No es de extrañar que los contenidos del currículo se basaran en los trabajos domésticos que debía de cumplir la mujer en su papel social así como las normas morales.
En 1881, la tendencia reformista y el propósito de atender debidamente a la educación de las mujeres, tuvo su primera manifestación en dos Reales Órdenes, en las que se anunció la ampliación de las enseñanzas, el establecimiento del cuarto año de estudio y el aumento en el material, así como se determinó el programa para las oposiciones a la plaza. El Real Decreto de 17 de marzo de 1882 creó el Patronato de las mujeres y organizó un curso teórico-práctico para la educación de las futuras maestras. Respecto a la ampliación del programa introdujeron como nuevas materias el Derecho, la Literatura, las Bellas Artes, las Ciencias Naturales, el Francés y la Gimnasia de Sala.
A partir de 1887 la Escuela volvió a sufrir diversos cambios y modificaciones.
En conclusión, podemos decir que la escuela demandaba de las niñas docilidad y dulzura, cualidades que entendía que les servirían para comprender mejor sus obligaciones y para hacerlas más queridas a los ojos de los demás. Es decir, costura, silencio, compostura, docilidad, dulzura, conocimientos prácticos y normas morales eran los contenidos esenciales de una formación orientada a convertir en propia la satisfacción de las necesidades ajenas. Sin embargo, desde 1882 la cultura de la maestra española y con ella la femenina en general, había salvado la gran distancia que existía entre la ignorancia absoluta y el saber consciente.
En estos años de finales del siglo XIX, Emilia Pardo Bazán demandaba el acceso de la mujer a la enseñanza oficial, permitiéndole ejercer y desempeñar todo los trabajos, es decir, abrir todas las carreras y profesiones a la mujer.

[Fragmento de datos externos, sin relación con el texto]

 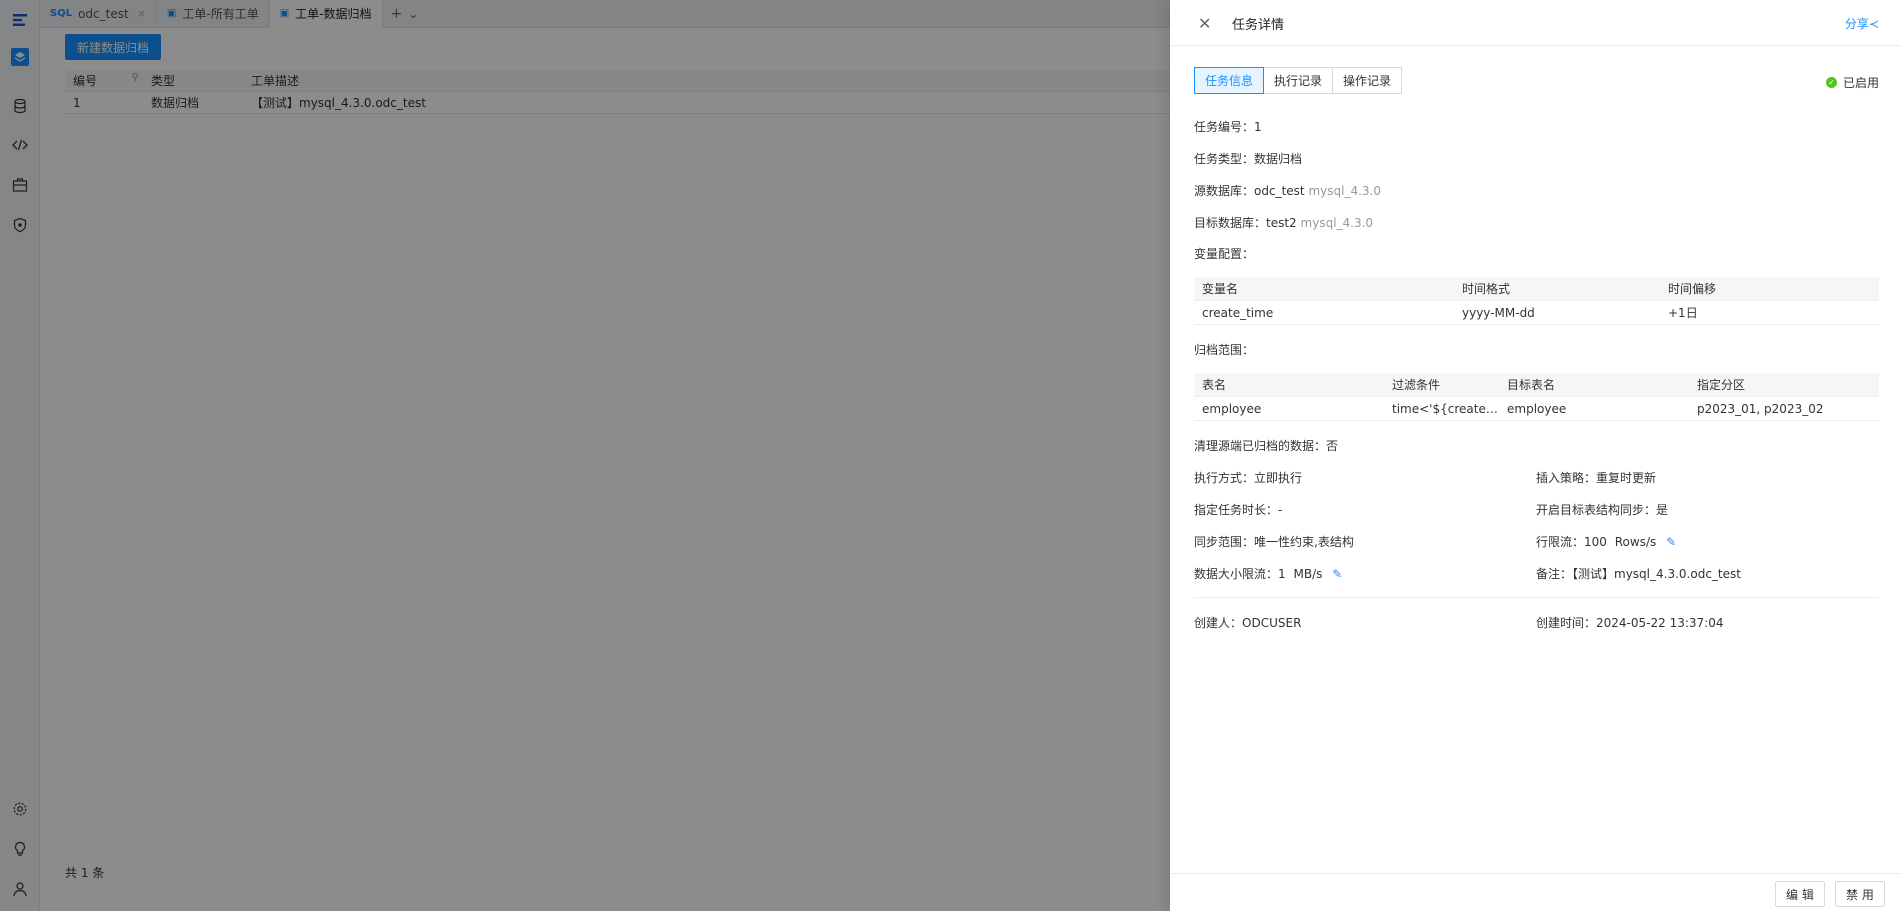 What do you see at coordinates (1532, 385) in the screenshot?
I see `column-header: 目标表名` at bounding box center [1532, 385].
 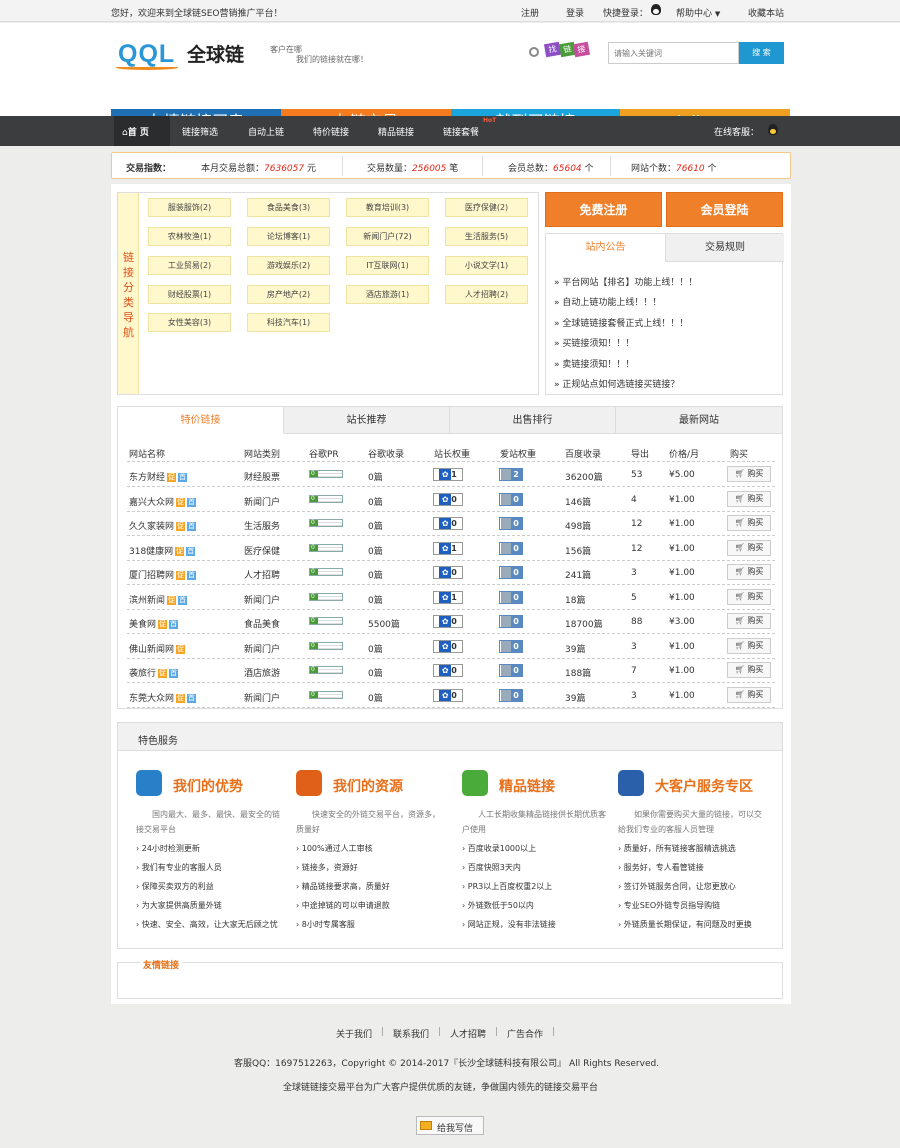 What do you see at coordinates (152, 576) in the screenshot?
I see `site-name-link: 厦门招聘网` at bounding box center [152, 576].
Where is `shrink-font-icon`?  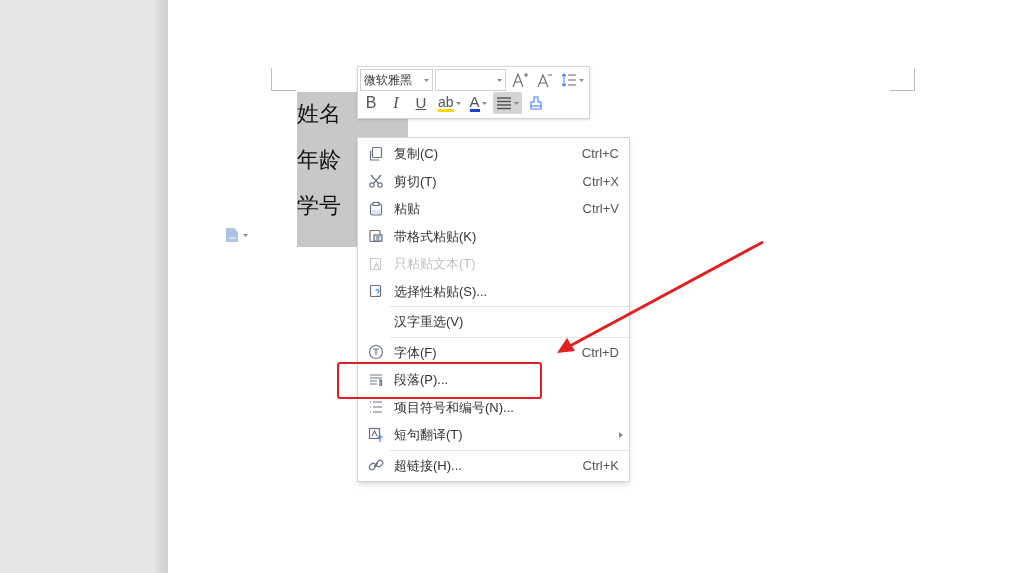 shrink-font-icon is located at coordinates (545, 80).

Por su lado, Ricardo Becerro de Bengoa, catedrático de física y Química de instituto, manifestaba, a finales de este siglo XIX, que la modernización de la enseñanza en nuestro país quedaría a medias si no se extendía a la mujer y que no debían establecerse diferencias entre los sexos.
A pesar de los obstáculos, varias mujeres consiguieron estudiar la Enseñanza Secundaria en centro oficial y acceder a la Universidad.